The troops formed the square, spears pointing out protectively on all sides. The enemy riders came closer, closer, while all Les' men waited. There was muted grumbling; they didn't like taking a defensive posture when they plainly outnumbered the opposition.

Damn, he thought, what was there to do?

"Sir," said Captain Barnes, his second in command. "It's magic!"

"I can see that, Captain."

"We need the Mouvar weapon, sir. To turn the magic back on them."

"Agreed, Captain," Les said tightly. "Unfortunately we don't have it." Kelvin had the weapon, and why, oh why wasn't he here, when so much depended on him?

Lester stared gloomily at the ever-charging cavalry. He had to wonder whether they were going to have to squat here and wait indefinitely until Kelvin returned from his brother's wedding.

Then he had a new thought, an alarming one. If King Rufurt had been replaced by the king from another frame, what then had been the rightful king's fate? And if Rufurt had been destroyed or somehow magicked, what then of Kelvin? What was going on, in that other frame?

St. Helens should have felt great. Leading troops again--not that he ever had before, exactly. But campaigning was something he knew from the ground up. So why wasn't he happy, now that he was at the head end of it instead of the tail end?

Charley Lomax rode by his left and young Phillip at his right, and behind them stretched the Hermandy army. All seemed to be in order. So what was his problem?

"Sir," the young guardsman whispered, bending near in his saddle. "Have you noticed our well-wishers?"

St. Helens saw what the lad meant. A few sullen faces were staring at them from passing yards and doorways. There were no flowers strewn in their path, no cheers or patriotic cries of well-wishing. The faces were mostly glum and the bodies often ill-fed. The populace of Hermandy reminded him of another. Would the former king of Aratex be reminded? St. Helens turned in his saddle and glanced.

Phillip's face was wreathed in boyish smiles. Taking no notice of anything around them, he appeared as happy as when he was beating St. Helens in chess. After viewing all the death and destruction in Aratex, he still was thinking of glory. St. Helens knew how it was for him because he had once been that way himself.

"I don't think the military is popular in this land," he whispered to Guardsman Lomax. "Considering that the Hermandy government is highly repressive, that's normal. It was that way in Aratex, and, not long ago, before the roundear, in Rud."

"And after this war it will be different here also?"

St. Helens had had a top sergeant once who answered each and every question a private could muster with irrefutable logic. The answer was always the same in St. Helens' experience. He used that sergeant's answer now. "Shut," he said reasonably, "the hell up!" They rode on through deeper and deeper gloom brought on by the fact that nothing was as either of them would have wished.

Helbah had to smile as she gazed into the twin crystals.

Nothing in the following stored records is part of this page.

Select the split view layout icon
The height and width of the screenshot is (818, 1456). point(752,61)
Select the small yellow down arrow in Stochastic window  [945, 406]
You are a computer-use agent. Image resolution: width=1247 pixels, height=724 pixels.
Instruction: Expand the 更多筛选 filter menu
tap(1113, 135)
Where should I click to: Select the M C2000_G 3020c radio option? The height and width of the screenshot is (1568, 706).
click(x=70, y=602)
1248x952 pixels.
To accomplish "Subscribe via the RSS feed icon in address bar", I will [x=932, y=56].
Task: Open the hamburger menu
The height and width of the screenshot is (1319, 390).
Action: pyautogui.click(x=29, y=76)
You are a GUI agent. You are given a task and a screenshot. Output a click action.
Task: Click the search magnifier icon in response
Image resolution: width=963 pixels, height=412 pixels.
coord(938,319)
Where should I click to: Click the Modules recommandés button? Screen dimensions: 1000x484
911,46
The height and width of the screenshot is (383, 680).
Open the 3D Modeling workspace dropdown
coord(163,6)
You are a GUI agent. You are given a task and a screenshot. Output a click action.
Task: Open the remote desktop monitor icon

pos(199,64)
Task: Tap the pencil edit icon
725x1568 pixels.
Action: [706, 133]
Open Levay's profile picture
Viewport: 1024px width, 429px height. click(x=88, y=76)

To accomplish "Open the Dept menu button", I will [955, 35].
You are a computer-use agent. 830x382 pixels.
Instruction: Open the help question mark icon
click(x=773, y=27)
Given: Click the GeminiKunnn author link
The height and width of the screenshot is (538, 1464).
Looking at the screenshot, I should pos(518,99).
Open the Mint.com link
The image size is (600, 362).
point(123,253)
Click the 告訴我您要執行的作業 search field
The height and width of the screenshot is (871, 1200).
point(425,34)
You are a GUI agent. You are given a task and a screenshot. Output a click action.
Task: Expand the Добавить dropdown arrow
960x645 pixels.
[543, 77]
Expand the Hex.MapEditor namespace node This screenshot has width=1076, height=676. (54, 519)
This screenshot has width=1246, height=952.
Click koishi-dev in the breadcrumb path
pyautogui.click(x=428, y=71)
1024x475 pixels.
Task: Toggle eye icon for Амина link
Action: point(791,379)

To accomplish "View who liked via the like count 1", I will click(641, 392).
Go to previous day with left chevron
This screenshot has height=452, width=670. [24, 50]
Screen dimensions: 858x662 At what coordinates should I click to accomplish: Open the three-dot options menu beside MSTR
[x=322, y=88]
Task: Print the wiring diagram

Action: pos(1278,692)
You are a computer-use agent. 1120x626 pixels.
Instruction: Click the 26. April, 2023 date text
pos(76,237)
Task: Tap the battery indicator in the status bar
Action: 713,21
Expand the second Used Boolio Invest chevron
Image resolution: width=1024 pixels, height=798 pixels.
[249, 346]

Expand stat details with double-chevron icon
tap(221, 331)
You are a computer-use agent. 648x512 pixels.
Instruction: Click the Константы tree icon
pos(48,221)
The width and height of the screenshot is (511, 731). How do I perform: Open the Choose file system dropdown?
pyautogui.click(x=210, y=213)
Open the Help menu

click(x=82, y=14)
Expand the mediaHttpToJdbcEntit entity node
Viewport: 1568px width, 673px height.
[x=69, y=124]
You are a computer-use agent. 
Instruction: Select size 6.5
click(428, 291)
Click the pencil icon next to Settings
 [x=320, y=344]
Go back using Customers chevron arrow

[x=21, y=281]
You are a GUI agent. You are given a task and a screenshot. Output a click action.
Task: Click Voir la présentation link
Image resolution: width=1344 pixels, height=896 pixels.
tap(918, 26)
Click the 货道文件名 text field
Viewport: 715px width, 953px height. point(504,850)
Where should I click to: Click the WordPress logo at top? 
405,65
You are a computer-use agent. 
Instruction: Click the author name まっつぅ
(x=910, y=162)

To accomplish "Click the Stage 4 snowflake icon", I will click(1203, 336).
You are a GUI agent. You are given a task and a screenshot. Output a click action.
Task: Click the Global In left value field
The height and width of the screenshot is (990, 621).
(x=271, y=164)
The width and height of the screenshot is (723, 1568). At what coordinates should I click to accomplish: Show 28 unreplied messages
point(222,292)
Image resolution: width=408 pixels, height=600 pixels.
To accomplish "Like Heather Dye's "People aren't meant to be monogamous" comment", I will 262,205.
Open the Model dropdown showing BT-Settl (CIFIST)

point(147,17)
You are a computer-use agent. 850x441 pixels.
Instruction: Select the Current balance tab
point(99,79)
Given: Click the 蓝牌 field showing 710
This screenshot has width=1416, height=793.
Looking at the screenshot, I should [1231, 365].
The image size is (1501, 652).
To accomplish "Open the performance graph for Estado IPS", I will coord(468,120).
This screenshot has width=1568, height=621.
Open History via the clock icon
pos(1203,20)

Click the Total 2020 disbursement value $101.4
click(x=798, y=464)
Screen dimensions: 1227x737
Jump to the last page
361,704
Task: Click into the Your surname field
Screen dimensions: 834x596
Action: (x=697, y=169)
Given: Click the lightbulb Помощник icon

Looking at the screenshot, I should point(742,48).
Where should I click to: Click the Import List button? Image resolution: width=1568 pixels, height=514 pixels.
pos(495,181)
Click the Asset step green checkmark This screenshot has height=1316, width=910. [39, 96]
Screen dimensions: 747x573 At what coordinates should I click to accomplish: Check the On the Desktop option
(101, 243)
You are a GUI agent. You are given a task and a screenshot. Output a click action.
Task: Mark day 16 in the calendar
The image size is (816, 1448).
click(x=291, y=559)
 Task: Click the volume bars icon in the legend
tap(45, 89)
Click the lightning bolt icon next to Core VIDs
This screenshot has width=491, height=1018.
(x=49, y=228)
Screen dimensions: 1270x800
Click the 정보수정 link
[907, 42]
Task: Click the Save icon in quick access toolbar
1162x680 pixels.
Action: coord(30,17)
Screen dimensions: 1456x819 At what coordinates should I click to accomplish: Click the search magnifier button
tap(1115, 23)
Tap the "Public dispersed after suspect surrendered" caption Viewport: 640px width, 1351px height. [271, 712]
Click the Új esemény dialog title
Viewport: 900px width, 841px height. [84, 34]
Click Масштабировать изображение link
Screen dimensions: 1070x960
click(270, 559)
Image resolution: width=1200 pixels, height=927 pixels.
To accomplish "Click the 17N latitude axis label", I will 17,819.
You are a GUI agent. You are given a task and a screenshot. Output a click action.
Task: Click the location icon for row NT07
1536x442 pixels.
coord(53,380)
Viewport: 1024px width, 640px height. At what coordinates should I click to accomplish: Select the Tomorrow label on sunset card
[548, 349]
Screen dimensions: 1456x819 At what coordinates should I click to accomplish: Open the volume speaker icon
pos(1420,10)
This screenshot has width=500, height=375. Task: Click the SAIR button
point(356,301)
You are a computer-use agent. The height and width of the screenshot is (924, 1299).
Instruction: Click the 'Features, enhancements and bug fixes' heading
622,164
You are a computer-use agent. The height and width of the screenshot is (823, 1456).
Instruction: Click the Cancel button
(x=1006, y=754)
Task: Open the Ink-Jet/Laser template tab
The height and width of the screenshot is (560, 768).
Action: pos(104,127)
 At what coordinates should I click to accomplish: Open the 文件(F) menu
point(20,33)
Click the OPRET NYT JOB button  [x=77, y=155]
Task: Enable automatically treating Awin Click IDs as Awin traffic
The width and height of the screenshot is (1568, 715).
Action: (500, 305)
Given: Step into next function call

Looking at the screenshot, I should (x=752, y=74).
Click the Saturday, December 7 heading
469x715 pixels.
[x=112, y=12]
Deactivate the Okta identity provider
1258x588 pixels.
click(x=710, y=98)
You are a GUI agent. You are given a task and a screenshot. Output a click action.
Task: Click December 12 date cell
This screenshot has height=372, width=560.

One showed Mor's difficulty, the other his son's.

"Yes," she said aloud, perhaps to Katbah, her houcat friend. "Yes, old Helbah knows a thing or two! Never could defeat my evil frame-sister, but I kept her from invading us long enough! Glad she's gone! She's my malevolent mirror image, you can bet!"

"Meoww," Katbah remarked, arching his slick back. He would rather be battling a leaf or climbing a tree. Instead he was here in her defense headquarters giving her support.

"Now, then," Helbah continued, checking her brewkettle in the fireplace and giving it a stir with its ladle, "here's our plan. Once we've got them stopped we wait until they go back discouraged or until their decent leaders come and surrender to us. No killing. You like that?"

Katbah rubbed his head against her gnarled hand and purred. It was a gentle soothing sound that befitted a feline creature that never, ever killed birds. From the same gentle frame and mold as Helbah, he preferred finding and returning baby birds that had tumbled from their nests. Yet feline was feline, and Katbah, her familiar, responded as only a familiar could.

Helbah looked down at the touch of the velvety smooth tongue on her hand. She ruffled the black fur, tweaked the triangular whiskers, and stared into the oval eyes.

"Katbah, I think we've won. But--" She frowned as she thought of this. "I wonder why? Not just that we've won, but why the invasion. This is utterly unlike pleasant, ineffective King Rufurt of Rud. Or whatever they call that kingdom now. Kelvinia--that's it, after that good lad."

Katbah rubbed against the third crystal on the table. This one was a smoothed square. His paw reached out and tapped it. The crystal was opaque. "Yes, yes, I'd better. I hate spying, Katbah, but now and then I have to. There is too much of a mystery about this matter."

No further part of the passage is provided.